School Vision and Values

Everyone welcomed. Everyone included. Everyone belongs.

 

At St Mark’s CE Primary School, we strive to bring all together as one loving family. Through strong relationships, we offer a sense of belonging by nurturing all to flourish as unique and responsible children of God.

“But I came to give life – life in all its fullness” (John 10:10)

“So we, though many, are one body in Christ, and individually members one of another.” (Romans 12:5)

 

Christian Values

St. Mark’s C of E Primary School is a Church of England primary school that offers a distinctly Christian education in an inclusive environment where we encourage all children and young people to learn, enquire and grow.

The distinctive nature of our approach to education can be found is embedded in everything that we do. Our particular Christian values are explicitly taught in collective worship and referred to throughout the school day.

Children and staff of all faiths and none are welcome at our school and our aim is to promote understanding and tolerance between those of different faith traditions.

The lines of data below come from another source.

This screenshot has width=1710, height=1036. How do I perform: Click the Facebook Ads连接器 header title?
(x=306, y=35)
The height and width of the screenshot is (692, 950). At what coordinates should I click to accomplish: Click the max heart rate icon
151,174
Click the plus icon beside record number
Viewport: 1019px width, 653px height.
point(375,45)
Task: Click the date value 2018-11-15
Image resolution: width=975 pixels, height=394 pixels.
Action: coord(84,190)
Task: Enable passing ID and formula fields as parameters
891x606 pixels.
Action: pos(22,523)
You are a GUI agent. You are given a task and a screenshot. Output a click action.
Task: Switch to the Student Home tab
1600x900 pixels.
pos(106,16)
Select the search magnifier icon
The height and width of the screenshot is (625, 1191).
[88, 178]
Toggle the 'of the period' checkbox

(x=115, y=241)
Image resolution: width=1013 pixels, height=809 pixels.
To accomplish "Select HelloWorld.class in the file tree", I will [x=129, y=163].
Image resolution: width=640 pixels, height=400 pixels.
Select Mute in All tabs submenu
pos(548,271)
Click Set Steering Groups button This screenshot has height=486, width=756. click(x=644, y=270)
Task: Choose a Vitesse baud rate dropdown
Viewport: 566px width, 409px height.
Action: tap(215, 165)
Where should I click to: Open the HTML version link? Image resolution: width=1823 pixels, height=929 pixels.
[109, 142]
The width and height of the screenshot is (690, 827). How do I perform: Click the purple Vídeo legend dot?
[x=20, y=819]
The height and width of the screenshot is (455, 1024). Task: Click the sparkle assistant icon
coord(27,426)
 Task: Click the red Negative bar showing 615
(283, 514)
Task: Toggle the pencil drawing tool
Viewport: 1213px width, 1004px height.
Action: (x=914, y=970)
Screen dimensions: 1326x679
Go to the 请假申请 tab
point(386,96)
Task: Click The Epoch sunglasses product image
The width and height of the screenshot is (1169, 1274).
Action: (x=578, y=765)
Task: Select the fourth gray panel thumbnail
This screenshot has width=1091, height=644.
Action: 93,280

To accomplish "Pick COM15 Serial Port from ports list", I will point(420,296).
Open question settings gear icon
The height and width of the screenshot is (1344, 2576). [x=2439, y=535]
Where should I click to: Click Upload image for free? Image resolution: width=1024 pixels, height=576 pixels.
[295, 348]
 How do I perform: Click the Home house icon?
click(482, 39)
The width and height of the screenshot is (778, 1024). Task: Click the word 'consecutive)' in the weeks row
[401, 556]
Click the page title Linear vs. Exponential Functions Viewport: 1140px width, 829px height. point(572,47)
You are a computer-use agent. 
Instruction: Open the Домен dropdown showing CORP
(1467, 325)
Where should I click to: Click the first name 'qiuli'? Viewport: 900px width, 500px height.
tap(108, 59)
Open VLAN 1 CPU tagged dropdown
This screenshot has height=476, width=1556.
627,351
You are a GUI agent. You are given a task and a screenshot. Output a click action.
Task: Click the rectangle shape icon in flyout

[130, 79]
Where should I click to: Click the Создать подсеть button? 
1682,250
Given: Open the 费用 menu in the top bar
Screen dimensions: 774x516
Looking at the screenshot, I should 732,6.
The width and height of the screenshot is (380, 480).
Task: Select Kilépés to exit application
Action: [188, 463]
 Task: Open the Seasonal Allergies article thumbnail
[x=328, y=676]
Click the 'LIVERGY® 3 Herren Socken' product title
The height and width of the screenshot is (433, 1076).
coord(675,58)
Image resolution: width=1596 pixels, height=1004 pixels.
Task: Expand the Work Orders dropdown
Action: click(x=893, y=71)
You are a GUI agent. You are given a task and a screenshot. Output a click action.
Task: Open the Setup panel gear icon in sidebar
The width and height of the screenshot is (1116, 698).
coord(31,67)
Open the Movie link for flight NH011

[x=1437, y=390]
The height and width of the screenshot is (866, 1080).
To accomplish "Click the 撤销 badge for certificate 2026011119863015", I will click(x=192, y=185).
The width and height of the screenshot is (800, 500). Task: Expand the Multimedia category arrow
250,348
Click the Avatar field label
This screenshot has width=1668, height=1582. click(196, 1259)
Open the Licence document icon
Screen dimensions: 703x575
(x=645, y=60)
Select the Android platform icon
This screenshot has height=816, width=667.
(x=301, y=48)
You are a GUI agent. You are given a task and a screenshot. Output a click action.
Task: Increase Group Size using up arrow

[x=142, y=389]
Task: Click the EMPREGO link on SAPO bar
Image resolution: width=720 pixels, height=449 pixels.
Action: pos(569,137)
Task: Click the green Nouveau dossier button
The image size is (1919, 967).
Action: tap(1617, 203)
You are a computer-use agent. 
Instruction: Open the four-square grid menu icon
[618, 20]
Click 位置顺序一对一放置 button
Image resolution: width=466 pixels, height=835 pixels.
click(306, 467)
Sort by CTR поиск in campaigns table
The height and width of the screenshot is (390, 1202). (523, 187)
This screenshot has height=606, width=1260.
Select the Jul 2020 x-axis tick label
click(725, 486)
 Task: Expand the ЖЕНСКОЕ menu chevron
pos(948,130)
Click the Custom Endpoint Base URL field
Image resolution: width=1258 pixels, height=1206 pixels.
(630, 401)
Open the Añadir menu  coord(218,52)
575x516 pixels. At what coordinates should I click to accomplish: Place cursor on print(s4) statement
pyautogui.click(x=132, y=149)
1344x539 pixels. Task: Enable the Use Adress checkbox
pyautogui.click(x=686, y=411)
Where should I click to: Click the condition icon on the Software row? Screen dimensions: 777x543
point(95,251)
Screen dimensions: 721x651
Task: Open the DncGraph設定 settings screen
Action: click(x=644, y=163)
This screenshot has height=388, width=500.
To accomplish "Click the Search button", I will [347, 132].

As a community, we have identified five values that are woven into the very fabric of the school which we expect all members of the school community – children, staff, LAB member and clergy – to model:

Compassion

Trust

Justice

Courage

Respect

 

We believe these values are empowering our pupils to develop their spirituality and guiding them in personal development as effective learners and good citizens. Children have regular opportunities to reflect on each Value and to develop an understanding of the Value in action. 

 

Compassion

Compassion’ and ‘sympathy’ have much in common and both are stronger in meaning than simply ‘feeling sorry for’ someone.

The words have their roots in the idea of ‘suffering with’ someone, putting yourself in someone else’s shoes and experiencing what they experience. This leads to a desire to act, to do something. It is not about ‘doing good’ from a position of strength or ‘remembering those less fortunate than ourselves’. Compassion requires an act of imagination and humility to share in the lives of others

In Colossians 3:12 Paul says:

‘Clothe yourselves with compassion, kindness, humility, gentleness and patience.’

In the Gospels we find many stories of Jesus showing compassion to the sick and the downtrodden of society. Christians believe that their attitudes and actions must reflect the kindness, mercy and compassion of Jesus and the love of God for everyone. In the school community this means showing kindness and respect to each other. It is related to the way in which new people are welcomed into the school family and nurtured and supported. It is reflected in the ways in which members of the community support each other through difficult times, such as bereavement. Christians would say that God Himself is the perfect example of community—the three persons of the Trinity are bound together in the ultimate closeness which makes them one. In a church school the idea of community will always be a strong one— schools share a common life and common goals—we aim to nurture and sustain all our members.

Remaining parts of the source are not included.